» **Problems**:
1. Summarize the passage on Ricardo's theory of value in two sentences.
2. Extend the passage on Ricardo's theory of value beyond its final sentence.

» **Provided passage**:
§ §

But the problem is, that in order to determine the prices of these goods, we need to know the rate of profits and in order to determine the rate of profits, we will need to know the rate of profits ... a nice bit of circular reasoning. This leads us to Ricardo’s labour theory of value. Since we know the technical conditions of production (the quantity of labour, land and capital required for the production of output) we do know the quantity of labour required for the production of every commodity and since we know this prior to the determination of profits, we can use the quantity of labour required for production of the total output and necessary consumption to determine the rate of profits and then the whole theory works. Right? Well, unfortunately, not really as we shall see below.
Let's look at Ricardo's theory of exchange value. The initial version of this theory, prior to Ricardo's modifications is a simple labour theory of value, by this I specifically mean the labour determinant. Note that I am separating off the labour embodied measure and the labour source (which we discussed last week and since it is non-quantifiable, I argued that in Ricardo, it is non-analytical) and that I am not including them in my definition of a labour theory of value.
Ricardo on the determinant of value
Ricardo opens his Principles of Political Economy and Taxation with his discussion on the exchange values of commodities. Ricardo did not agree with Smith that the exchange values of commodities were determined by the summation of the natural rates of wages, profits, and rents (this is known as the adding-up theory of price). In fact, Ricardo argued that rents were price determined, that means that rents would exist, only if the exchange values of commodities were high enough. Also, as we have seen Ricardo determined the rate of profits on the no-rent land used in agricultural production. Ricardo's discussion of exchange value is concerned with the primary determinants of price which are wages and the rate of profits.
Ricardo begins his theory of value by stating that Smith was incorrect to argue that once capital had been accumulated and land appropriated that the quantity of labour used in production no longer determines the price of commodities. Ricardo argued that profits (or accumulation) could not independently affect the exchange values of commodities without any regard to the different durability of capital. Smith's argument implied to Ricardo that in the transition from the rude and early state to the capitalist stage, that the accumulation of capital meant that the exchange values of commodities had to rise in order that profits could exist, and hence that the quantity of labour no longer determined the exchange values of commodities. Ricardo argues that this is incorrect and that the quantity of labour embodied in commodities determines its exchange value.

§ §

» **Data segment**:
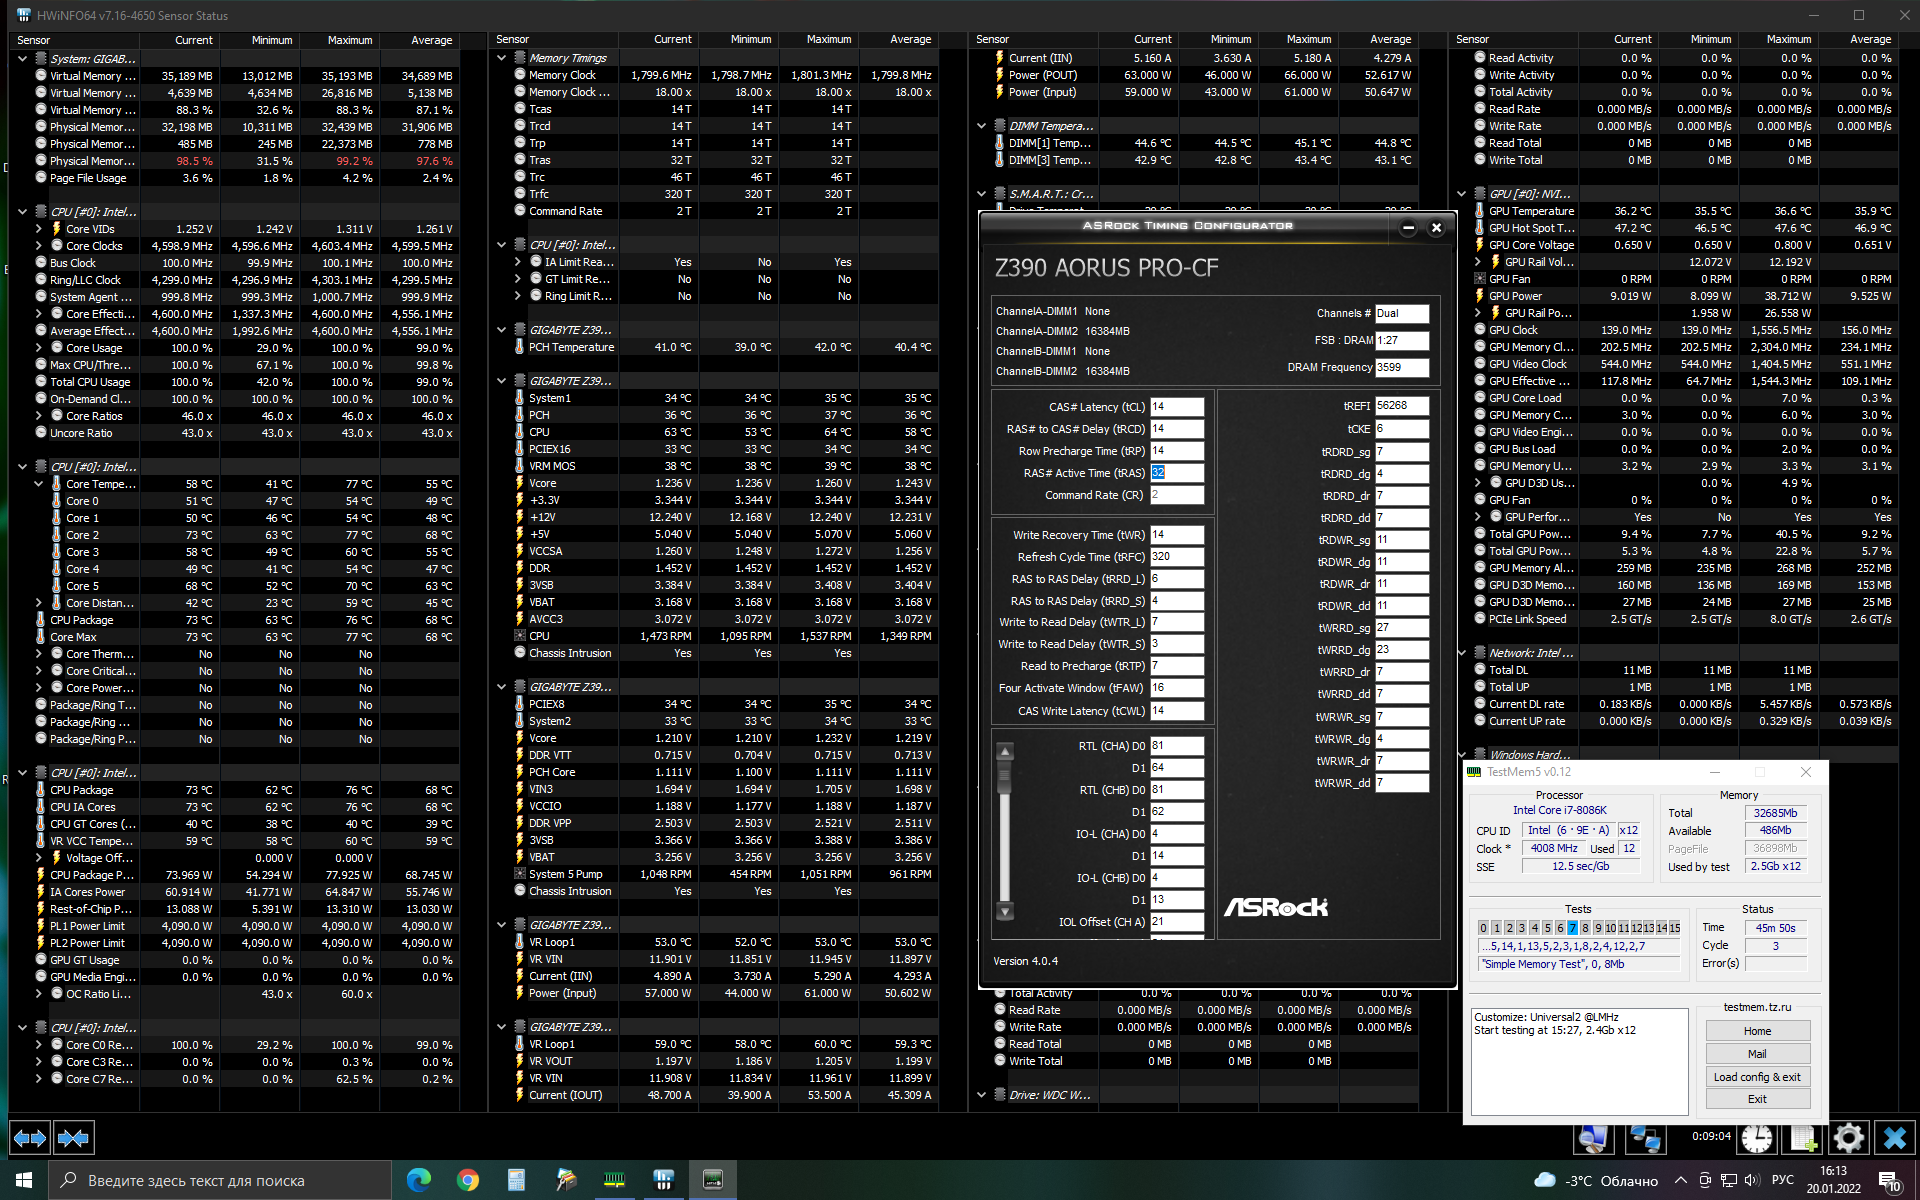Open Microsoft Edge from the taskbar
The width and height of the screenshot is (1920, 1200).
click(x=418, y=1180)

§ §

» **Responses by task**:
1. Determining the prices of goods requires knowing the rate of profits, which leads to circular reasoning, so Ricardo's labor theory of value uses the quantity of labor required for production, known before profits are determined, to fix the rate of profits, although the passage warns this does not really work. Ricardo rejected Smith's adding-up theory of price, held that rents are price determined, and argued against Smith that the quantity of labor embodied in commodities continues to determine their exchange value even after capital is accumulated and land appropriated.

2.
The Labour Theory of Value
Ricardo opens his discussion of exchange value by distinguishing between the use value and exchange value of commodities. According to Ricardo, all commodities which are produced have use value or utility -- that means that a commodity must in some way contribute to our enjoyment or a commodity would not be produced and hence would not have exchange value.
Possessing utility or use value, commodities derive their exchange value from two things: their scarcity and their exchange value. Some commodities have their exchange value determined solely by their scarcity alone. In this case, no labour can increase the quantity of such goods and their value can not be decreased by a greater supply of the commodity. These types of commodities, such as rare wines, paintings by great masters, are of a very limited number according to Ricardo and their value is totally independent of the quantity of labour required for their production.
The largest amount of commodities which are objects of desire are those that can be increased by the application of human labour; they can be produced as plentifully as we want if we are willing to provide the labour to produce them. When Ricardo is discussing the exchange values of commodities he is solely concerned with those commodities which can be increased in quantity by the application of human labour and on whose production competition operates without restraint.
Ricardo begins his analysis by stating that in the early stages of society (equivalent to Smith's rude and early state), the exchange value of produced commodities is almost exclusively determined by the relative quantity of labour which is required for each of their production. If the quantity of labour realised in commodities regulates their exchange value, then every increase in the quantity of labour required for their production must increase the exchange value of that commodity and every decrease must lower it.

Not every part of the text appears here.